Straight ahead one first sees the Central Garden—-the Italian Garden. It is lined on both the north and south sides by walkways featuring huge over-arching crabapple trees, which bloom in the spring. Above the Italian Garden, on the west side, is a wrought-iron wisteria pergola which sits atop tiered yew and spirea bushes, looking down on a beautiful geyser fountain. The fountain creates a strong focal point in the middle of a meticulously mowed green lawn. The walkway under the pergola contains medallions inscribed with the names of the 13 original states.
Moving on to the North Garden, one enjoys a classic French experience. At its center is a lovely fountain titled the “Three Dancing Maidens”, constructed in 1910 by famous German sculptor Walter Schott.
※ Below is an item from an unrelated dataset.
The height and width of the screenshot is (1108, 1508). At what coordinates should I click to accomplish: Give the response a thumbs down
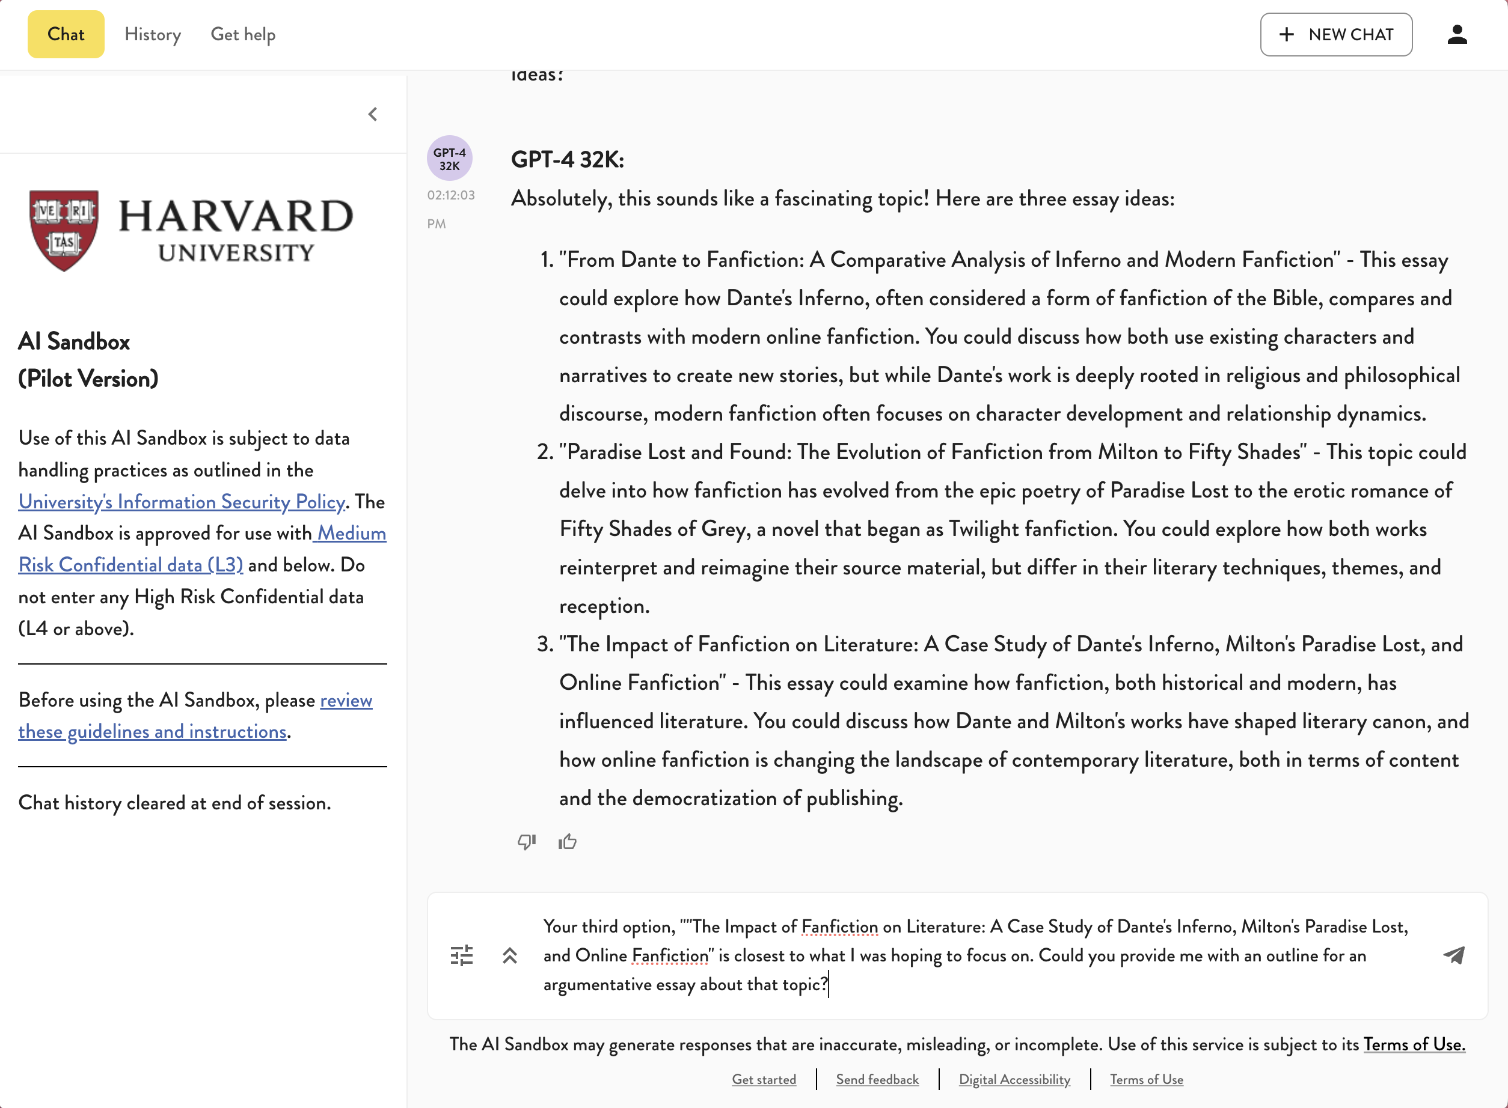click(x=526, y=841)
This piece is also referred to as the Untermyer Fountain, named after the family who donated it in 1947. The fountain is surrounded by a parterre with clipped germander hedges in elaborate scrolls. The sloped beds around the fountain are filled with 20,000 blooming tulips in the spring and 2000 Korean chrysanthemums in the fall. There are four entryways into the garden center, representing the four seasons. They showcase full arbors of climbing pink and white “Silver Moon” roses in June.
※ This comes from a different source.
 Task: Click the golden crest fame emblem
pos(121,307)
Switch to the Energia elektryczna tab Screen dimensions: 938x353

The third garden lying to the south is English in style and is much less formal than the other two gardens. It is planted for year-round visual excitement and changes monthly. At its center is a bronze sculpture installed in 1936 .…the Burnett Fountain which features two characters from Frances Hodgson Burnett’s “The Secret Garden.” This sculpture sits amidst a charming reflecting pool, full of water lilies and gold fish. The outermost ring of this garden is planted with seasonal perennials, shrubs, trees and grasses that bloom in succession from early spring through fall. The newest addition to this garden is a woodland slope along the outer perimeter.
Sadly In the late 1970’s, this upper east-side area had become one of the most dangerous sites in Central Park, full of graffiti and in serious disrepair. In a true act of inspiration, the then New York City Mayor Koch appointed Elizabeth (Betsy) Barlow Rogers to be the first Administrator of Central Park. One of her responsibilities was to begin the rehabilitation of the Conservatory Garden. For five years, GCA Committee members worked with her on the garden and raised funds to restore the three fountains and remove graffiti. Shortly afterwards, Betsy founded the Central Park Conservancy and began raising public/private funds which today are still vital for the care of the entire Central Park. As you leave the South Garden, you can see the plaque, acknowledging the Garden Club of America for its help in restoring the garden. It was truly a wonderful experience, full of “eye candy” while learning lots of history about this garden and more about Central Park itself!